Khartoum halts South Sudan oil exports
KHARTOUM (AFP) - The Khartoum government has blocked South Sudanese oil exports through its Red Sea port due to a dispute over transit fees, Oil Minister Ali Ahmed Osman announced on Monday.
An official in Juba slammed what she called the "sudden" suspension of South Sudan's oil exports from the Port Sudan terminal as an "irresponsible" action.
"Sudan stopped South Sudan's exports of oil on November 17," in the second such incident since August, a month after the south declared its independence, Osman told reporters.
"After the independence of South Sudan, we allowed them to export oil and we asked them to pay the fees of the port and some other fees, which they agreed to," he said.
"Up to the end of October, the total amount of fees owed is $727 million and they haven't paid anything.
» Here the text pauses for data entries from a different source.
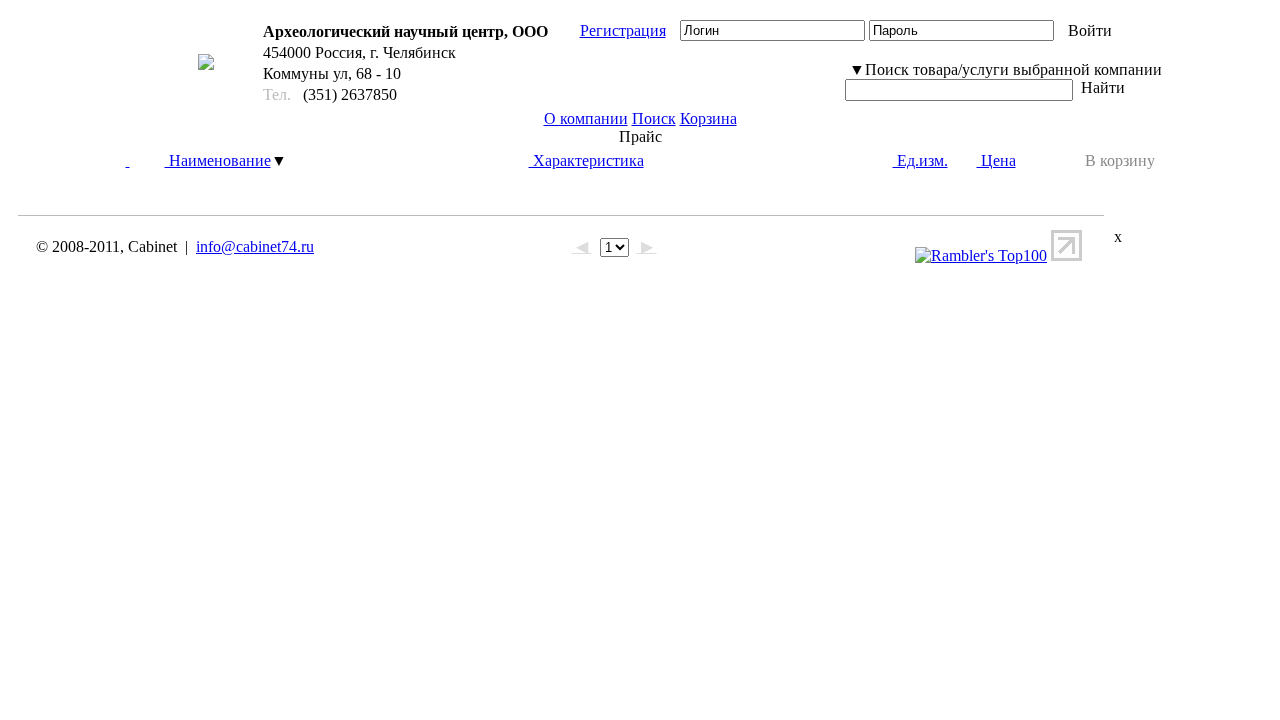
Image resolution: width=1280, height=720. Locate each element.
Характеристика (586, 160)
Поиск (654, 118)
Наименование (218, 160)
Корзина (708, 118)
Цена (996, 160)
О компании (586, 118)
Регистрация (623, 30)
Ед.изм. (920, 160)
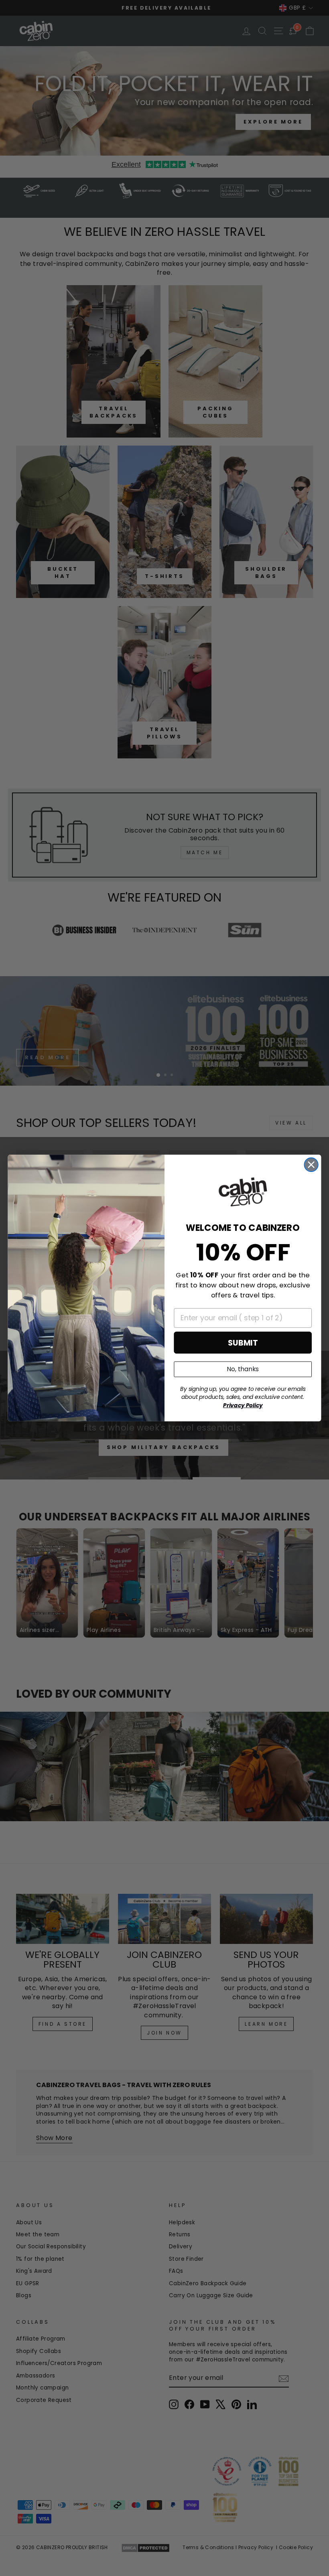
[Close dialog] (311, 1164)
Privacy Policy (243, 1405)
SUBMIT (243, 1342)
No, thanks (243, 1368)
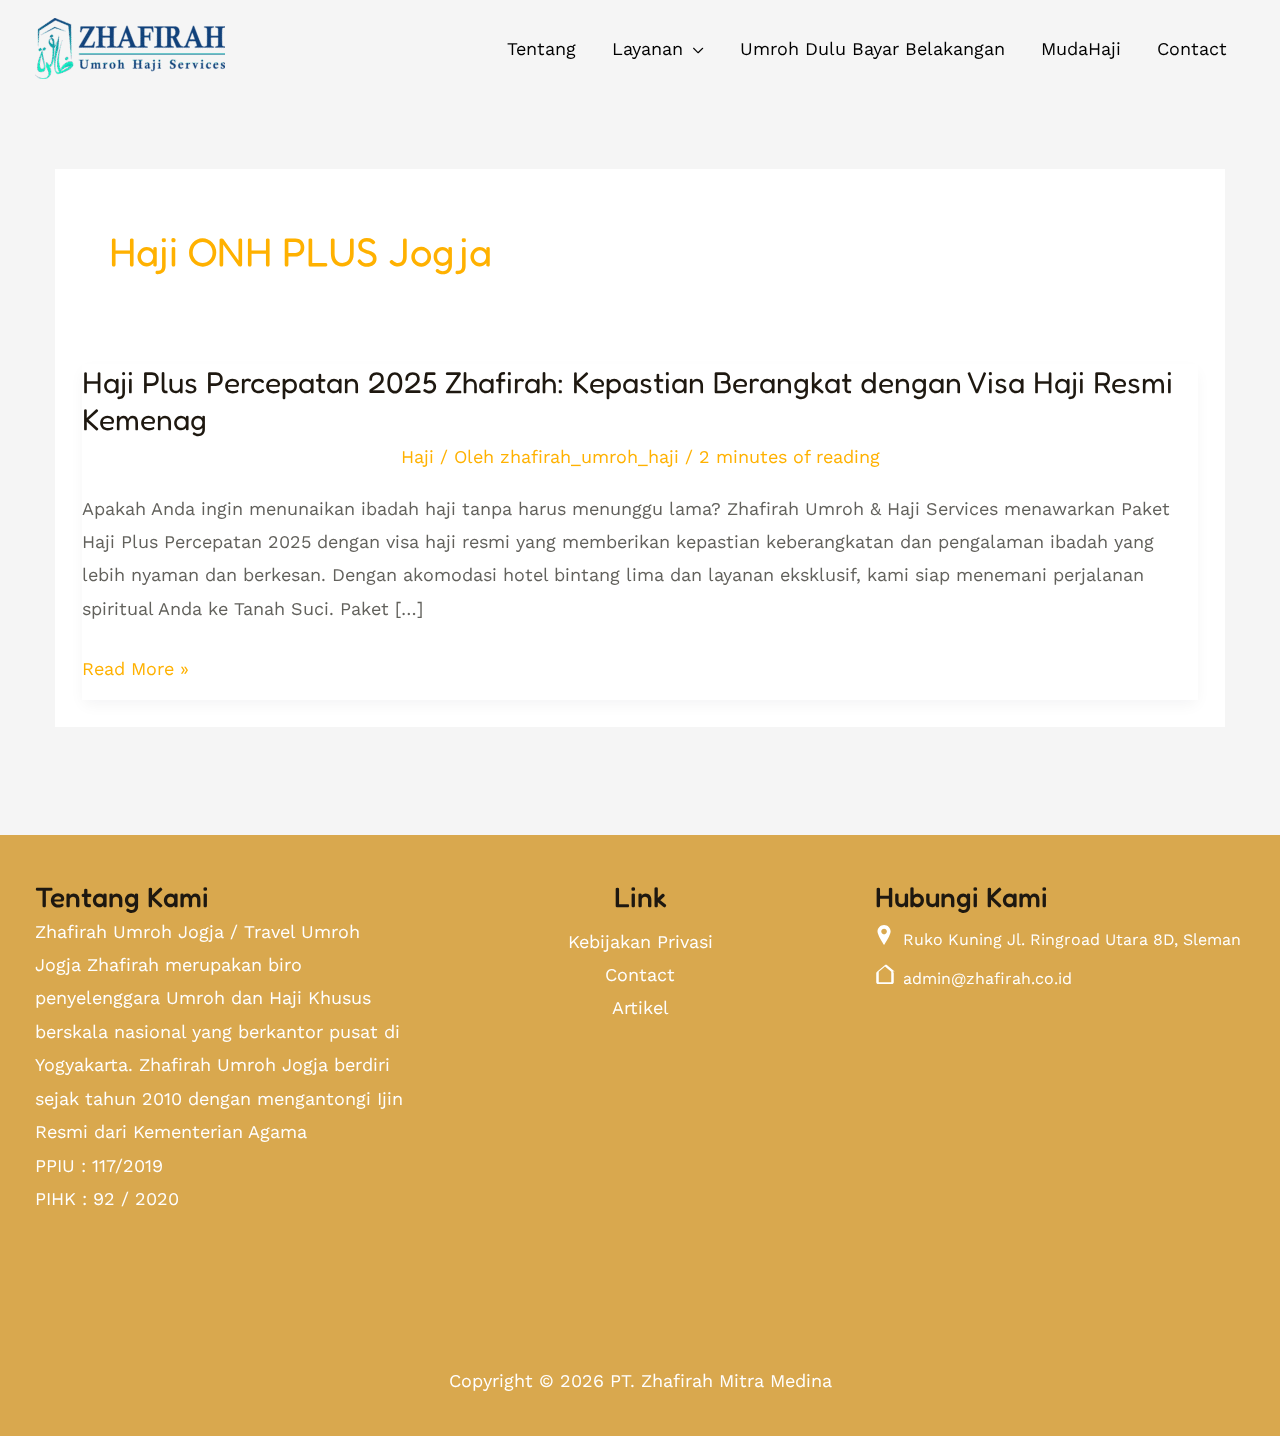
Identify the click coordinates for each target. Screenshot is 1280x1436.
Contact (640, 974)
For this reason, we decided to stop South Sudan from exporting oil," said Osman.
He explained that the pipeline had not been shut down but the south was not being allowed to ship its oil cargo out of Port Sudan.
The move has paralysed two loads, one of a million barrels and the other of 600,000 barrels due for shipment between Monday and Thursday, said South Sudan's deputy petroleum and mining minister, Elizabeth James Bol.
She said it had created a "critical situation."
"The Republic of South Sudan will show good governance policy to solve this irresponsible, abusive anger of the NCP," she said, referring to the ruling National Congress Party in Khartoum.
"We will protect the sovereignty of South Sudan and we will have complete national ownership of the oil sector in South Sudan."
In August, a southern oil cargo was briefly detained at Port Sudan, also because of the row over duty payments, before being allowed to sail.
Khartoum said the authorities in Port Sudan, the landlocked south's only export terminal, had blocked a 600,000-barrel southern oil cargo after Juba refused to pay the duties.
The two sides said at the time that no agreement had yet been reached between north and south on transit fees, one of the most sensitive of divided Sudan's unresolved issues.
North and South Sudan both depend heavily on their oil receipts.
Just weeks before the south seceded, President Omar al-Bashir threatened to deny Juba access to the north's oil infrastructure -- its pipelines, refinery and export terminal -- if no deal was reached prior to partition.
The newly-independent country is one of the world's poorest and depends on oil for 98 percent of its income.